As far as loss of menstrual cycles and overtraining, I don’t think most women know enough about these issues. It is estimated that 65% of collegiate distance runners experience secondary amenorrhoea (losing their periods for >3 months).2 If that number doesn’t shock you, I don’t know what will. When I was a teenager, I repeatedly told my doctor that I had lost my period from training. The research at the time (maybe lack of research at the time) supported that this was OK with no health consequences to worry about. Now research tells us that losing your menstrual cycle due training is never normal. Your menstrual cycle is a measure of your health; a vital sign. It gives women crucial information about energy balance, bone health, and more. Our bodies go through monthly hormonal fluctuations of estrogen and progesterone, two hormones that which help regulate how quickly bone cells are broken down. When you lose your period, those hormone fluctuations are interrupted and bone-protecting estrogen and progesterone are decreased. Long term, this leaves bones more susceptible for fracture. Anne Loucks, who has done a lot of research on this subject put it well: Osteoporosis in a 20 year old is a disaster. Osteopenia in a 20 year old is a disaster waiting to happen. This does not need to happen to young female runners and prevention is the key.

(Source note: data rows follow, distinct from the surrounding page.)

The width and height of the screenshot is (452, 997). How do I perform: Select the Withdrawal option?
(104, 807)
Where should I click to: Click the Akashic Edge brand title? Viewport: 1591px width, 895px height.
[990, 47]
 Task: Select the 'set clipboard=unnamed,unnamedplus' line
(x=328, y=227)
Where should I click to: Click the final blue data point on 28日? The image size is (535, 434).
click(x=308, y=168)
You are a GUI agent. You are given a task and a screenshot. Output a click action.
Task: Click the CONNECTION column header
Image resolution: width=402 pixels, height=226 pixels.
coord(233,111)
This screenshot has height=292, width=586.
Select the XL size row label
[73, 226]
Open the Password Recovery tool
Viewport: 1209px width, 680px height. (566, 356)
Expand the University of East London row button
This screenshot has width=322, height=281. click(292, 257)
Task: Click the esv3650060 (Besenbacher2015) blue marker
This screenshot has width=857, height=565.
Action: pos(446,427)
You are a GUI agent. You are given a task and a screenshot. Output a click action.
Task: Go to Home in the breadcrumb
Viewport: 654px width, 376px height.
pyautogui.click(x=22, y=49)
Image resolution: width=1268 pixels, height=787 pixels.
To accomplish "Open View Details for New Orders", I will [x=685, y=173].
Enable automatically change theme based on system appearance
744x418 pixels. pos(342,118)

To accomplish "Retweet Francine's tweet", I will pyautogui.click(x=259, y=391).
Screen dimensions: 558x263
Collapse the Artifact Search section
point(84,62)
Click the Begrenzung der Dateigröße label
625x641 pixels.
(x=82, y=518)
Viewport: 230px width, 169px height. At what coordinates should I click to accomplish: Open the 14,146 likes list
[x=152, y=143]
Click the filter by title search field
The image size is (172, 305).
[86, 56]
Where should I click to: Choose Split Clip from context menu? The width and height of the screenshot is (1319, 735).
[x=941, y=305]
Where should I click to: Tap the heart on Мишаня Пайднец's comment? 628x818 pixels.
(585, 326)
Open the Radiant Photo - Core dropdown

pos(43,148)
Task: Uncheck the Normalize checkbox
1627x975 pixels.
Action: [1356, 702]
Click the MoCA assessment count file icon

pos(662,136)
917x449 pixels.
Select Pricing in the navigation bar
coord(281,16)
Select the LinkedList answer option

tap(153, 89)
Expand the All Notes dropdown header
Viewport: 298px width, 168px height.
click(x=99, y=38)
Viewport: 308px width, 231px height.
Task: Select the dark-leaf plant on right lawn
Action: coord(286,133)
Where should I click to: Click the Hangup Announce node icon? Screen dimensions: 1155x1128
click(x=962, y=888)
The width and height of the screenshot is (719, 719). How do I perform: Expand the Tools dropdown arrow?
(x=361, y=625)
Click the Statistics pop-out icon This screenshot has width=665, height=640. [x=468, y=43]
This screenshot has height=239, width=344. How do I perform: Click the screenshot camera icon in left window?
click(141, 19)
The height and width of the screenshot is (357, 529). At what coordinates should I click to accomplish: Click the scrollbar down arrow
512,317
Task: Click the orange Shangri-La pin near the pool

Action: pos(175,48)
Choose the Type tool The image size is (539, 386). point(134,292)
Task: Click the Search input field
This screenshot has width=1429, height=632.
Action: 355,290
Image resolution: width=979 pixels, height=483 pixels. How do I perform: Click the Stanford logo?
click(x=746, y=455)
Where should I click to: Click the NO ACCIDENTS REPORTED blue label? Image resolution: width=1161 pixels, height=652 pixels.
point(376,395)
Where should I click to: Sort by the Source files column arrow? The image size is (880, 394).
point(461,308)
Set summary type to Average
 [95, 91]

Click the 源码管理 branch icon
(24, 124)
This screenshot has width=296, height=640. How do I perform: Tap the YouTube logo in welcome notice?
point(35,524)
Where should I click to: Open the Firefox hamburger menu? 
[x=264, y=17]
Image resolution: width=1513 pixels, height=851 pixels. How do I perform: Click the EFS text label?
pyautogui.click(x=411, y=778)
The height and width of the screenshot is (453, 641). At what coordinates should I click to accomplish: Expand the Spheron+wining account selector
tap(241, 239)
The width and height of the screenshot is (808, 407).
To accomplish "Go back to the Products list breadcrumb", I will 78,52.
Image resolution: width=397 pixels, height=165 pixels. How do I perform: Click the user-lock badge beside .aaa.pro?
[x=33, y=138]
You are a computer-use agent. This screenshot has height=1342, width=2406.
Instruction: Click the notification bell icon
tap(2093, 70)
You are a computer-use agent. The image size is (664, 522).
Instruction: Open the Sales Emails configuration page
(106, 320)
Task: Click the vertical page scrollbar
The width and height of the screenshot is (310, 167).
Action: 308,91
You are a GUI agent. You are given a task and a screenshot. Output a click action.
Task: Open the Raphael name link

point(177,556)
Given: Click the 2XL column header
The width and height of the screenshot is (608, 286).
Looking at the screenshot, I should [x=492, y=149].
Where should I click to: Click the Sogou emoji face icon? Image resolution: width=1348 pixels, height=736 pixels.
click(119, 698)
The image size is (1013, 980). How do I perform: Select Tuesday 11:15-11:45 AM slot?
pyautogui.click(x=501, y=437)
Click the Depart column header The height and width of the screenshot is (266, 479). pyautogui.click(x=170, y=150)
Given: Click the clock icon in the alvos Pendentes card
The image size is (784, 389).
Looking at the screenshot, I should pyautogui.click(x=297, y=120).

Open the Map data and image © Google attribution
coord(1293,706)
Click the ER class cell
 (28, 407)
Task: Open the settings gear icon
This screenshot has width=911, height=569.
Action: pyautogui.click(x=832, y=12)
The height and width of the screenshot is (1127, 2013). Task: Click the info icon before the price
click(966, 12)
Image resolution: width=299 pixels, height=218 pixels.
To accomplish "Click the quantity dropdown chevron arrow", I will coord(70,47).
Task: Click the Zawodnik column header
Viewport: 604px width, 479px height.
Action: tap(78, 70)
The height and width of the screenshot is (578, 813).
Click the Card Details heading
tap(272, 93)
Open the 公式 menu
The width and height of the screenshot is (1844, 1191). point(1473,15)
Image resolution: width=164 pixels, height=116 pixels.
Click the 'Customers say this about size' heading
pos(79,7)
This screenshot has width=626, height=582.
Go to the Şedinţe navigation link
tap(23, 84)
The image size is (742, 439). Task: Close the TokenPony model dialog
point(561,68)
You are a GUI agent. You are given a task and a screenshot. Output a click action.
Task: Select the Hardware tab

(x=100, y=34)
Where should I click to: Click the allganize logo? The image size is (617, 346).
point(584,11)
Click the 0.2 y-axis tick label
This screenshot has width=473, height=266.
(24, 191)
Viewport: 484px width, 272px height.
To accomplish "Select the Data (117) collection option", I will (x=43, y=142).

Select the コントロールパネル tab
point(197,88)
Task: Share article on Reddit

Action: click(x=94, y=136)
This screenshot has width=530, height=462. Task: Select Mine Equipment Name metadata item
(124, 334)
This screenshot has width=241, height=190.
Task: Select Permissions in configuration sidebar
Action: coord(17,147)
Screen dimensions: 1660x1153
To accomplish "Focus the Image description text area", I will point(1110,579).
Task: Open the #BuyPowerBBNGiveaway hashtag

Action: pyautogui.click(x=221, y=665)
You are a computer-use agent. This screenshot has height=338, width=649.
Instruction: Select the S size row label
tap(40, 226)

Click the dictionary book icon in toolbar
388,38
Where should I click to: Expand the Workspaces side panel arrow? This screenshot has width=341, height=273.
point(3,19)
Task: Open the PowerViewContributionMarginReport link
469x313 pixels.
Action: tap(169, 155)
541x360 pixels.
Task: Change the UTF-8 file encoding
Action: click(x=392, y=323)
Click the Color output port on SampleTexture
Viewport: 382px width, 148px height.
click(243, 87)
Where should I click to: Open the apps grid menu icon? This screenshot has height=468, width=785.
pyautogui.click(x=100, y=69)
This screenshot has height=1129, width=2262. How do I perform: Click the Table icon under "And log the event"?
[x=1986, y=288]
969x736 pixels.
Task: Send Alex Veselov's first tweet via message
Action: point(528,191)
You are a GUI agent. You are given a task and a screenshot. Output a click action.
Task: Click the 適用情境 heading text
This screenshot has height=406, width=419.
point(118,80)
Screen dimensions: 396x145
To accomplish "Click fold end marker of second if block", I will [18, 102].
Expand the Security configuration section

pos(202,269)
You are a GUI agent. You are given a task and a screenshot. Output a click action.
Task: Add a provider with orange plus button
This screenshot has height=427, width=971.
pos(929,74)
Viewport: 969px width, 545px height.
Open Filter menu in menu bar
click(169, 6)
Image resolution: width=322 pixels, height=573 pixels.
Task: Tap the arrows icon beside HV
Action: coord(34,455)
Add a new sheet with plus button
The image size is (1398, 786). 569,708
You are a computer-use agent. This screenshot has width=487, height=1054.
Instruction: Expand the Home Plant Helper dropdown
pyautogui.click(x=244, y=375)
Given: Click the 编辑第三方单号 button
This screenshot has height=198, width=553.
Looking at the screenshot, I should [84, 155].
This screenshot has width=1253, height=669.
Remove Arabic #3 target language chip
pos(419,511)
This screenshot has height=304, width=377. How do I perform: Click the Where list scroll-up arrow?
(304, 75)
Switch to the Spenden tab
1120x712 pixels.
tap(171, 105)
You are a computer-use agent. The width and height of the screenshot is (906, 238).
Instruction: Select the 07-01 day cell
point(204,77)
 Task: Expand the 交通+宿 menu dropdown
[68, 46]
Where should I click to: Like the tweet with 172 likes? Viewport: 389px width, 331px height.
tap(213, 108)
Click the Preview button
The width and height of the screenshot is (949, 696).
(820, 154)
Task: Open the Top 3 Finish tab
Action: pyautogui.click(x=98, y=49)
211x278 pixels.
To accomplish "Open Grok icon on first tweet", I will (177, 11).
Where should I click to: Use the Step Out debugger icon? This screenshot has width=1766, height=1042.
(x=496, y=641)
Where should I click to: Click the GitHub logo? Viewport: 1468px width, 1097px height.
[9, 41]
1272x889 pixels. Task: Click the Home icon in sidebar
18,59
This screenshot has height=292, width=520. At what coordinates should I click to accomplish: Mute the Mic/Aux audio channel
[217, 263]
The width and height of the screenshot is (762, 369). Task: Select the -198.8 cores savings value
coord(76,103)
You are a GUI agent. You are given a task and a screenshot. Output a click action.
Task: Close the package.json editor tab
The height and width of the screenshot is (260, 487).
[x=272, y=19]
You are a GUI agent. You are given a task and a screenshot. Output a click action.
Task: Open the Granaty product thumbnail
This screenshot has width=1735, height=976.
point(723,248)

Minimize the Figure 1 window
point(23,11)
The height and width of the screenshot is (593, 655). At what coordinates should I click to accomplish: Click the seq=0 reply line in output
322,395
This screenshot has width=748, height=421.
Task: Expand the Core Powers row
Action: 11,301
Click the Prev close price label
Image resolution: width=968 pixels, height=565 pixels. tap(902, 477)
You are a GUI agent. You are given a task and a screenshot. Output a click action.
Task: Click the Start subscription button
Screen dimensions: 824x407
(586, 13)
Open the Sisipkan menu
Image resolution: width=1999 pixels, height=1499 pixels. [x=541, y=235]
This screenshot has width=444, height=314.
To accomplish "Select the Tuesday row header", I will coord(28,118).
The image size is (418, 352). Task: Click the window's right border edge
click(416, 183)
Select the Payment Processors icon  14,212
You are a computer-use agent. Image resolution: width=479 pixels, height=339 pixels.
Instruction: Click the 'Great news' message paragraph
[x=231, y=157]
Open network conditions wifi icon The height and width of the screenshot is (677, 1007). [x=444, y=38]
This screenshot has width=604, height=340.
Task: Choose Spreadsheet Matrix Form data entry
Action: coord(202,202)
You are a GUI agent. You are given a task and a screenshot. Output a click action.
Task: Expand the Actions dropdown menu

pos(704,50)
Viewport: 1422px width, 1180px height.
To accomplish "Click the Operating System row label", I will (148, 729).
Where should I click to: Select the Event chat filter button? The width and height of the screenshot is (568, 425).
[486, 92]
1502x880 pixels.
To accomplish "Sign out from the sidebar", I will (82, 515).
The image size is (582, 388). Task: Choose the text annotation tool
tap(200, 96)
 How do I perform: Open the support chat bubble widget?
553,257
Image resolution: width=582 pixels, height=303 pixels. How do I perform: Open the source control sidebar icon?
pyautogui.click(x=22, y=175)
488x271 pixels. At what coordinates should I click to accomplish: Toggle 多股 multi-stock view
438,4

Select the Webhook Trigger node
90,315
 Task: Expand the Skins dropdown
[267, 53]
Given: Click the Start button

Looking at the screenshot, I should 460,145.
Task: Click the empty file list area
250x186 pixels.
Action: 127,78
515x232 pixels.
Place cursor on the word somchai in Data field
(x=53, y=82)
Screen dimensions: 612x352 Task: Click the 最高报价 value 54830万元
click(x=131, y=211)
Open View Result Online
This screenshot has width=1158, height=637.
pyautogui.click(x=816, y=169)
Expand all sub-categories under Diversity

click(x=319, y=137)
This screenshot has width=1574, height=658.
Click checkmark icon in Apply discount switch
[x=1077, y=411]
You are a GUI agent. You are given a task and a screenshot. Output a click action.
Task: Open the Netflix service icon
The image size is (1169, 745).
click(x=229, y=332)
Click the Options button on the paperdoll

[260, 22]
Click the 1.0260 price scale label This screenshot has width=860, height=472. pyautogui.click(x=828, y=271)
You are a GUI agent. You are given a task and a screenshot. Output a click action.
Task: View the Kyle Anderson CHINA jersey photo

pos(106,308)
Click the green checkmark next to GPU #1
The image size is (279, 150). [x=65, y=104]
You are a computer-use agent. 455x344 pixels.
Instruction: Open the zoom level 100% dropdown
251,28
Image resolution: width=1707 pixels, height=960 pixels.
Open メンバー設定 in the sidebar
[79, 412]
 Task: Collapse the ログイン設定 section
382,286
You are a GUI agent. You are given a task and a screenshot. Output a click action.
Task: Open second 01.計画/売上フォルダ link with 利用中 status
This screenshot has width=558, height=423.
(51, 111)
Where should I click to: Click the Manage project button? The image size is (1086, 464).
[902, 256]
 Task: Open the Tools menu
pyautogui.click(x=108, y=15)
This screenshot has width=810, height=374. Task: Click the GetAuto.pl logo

Energy balance is another aspect of health female runners need to know. Runners expend a lot of energy training and need to recoup that energy through a healthy and robust diet. That means eating nutrient-rich and calorically dense food. If a runner is refueling properly, they can achieve a balance between energy burned vs energy consumed. When runners don’t eat enough to support training, an energy deficit is created, which can lead to decreased performance, strength, and endurance; decreased concentration and judgement; increased irritability, depression, and risk of injury. That’s all bad stuff. Still, many runners struggle with eating disorders, disordered eating, and body dysmorphia. Female runners often face scrutiny over their looks, despite performance. I struggled with these issues in college. I truly believed that I was “bigger than the typical runner” and that I needed to fit into other people’s expectations. It took a long time, self-reflection, and a doctorate education to help me truly understand who I am and who I want to be as a runner. It’s a lesson I wish I could have figured out 15 years earlier. But I got there. Other young women do not need to fall into these pitfalls and I believe providing high-quality education about their health will help move the culture of women’s distance running in the right direction. I truly believe that if we can move that needle in the right direction, we will see women’s distance running as a whole get stronger and faster.

SAM: Are there any differences between women and men for running? Training?

Physiologically, women generally are smaller, lighter, and have a high proportion of body fat than men. Women also tend to have smaller hearts and lungs. Essentially, our engines are smaller, which affects how much oxygen we can use to fuel exercise. Women also have menstrual cycles, which causes monthly hormone fluctuations which has an effect on ligament laxity and bone health.

But to tell the truth, I think women have suffered as a result of being left behind by science. To use the words of exercise physiologist Stacy Sims, “Women are not small men.” Much of research about running has tested mostly male subjects, with the results generalized to women. A 2014 study looked into articles published in three major Sports and Exercise Medicine journals over a three-year period. Female made up only 39% of study subjects out of more than 6 million participants. Female were significantly under-represented across all the journals.3 The more we know about women (about ourselves!), the more opportunity we have for better performance. What I would like to see is more research about female athletes that compares women to other women, not women to men.

SAM: What expectations do you feel like could be changed to help improve running?/Why do female athletes strive for perfection? Is this holding them back or a necessary part of running your best?

No doubt, perfectionism is a problem for runners. It’s easy to focus on every aspect of your running that isn’t perfect and to obsess over little things. Professional runner Alan Webb has referred to “never-satisfied syndrome.” This terms pains me because it is so real. It’s also dangerous and can lead runners to overtrain in pursuit of unreasonable expectations. There is even evidence that perfectionistic concerns predict injuries in juniors athletes over time.4 Researchers found that the more athletes had concerns over mistakes and negative reactions to imperfections, the more likely they were to sustain an injury. It’s loud and clear: being overly concerned about mistakes and imperfections will hold you back from your goals long-term and can be very toxic.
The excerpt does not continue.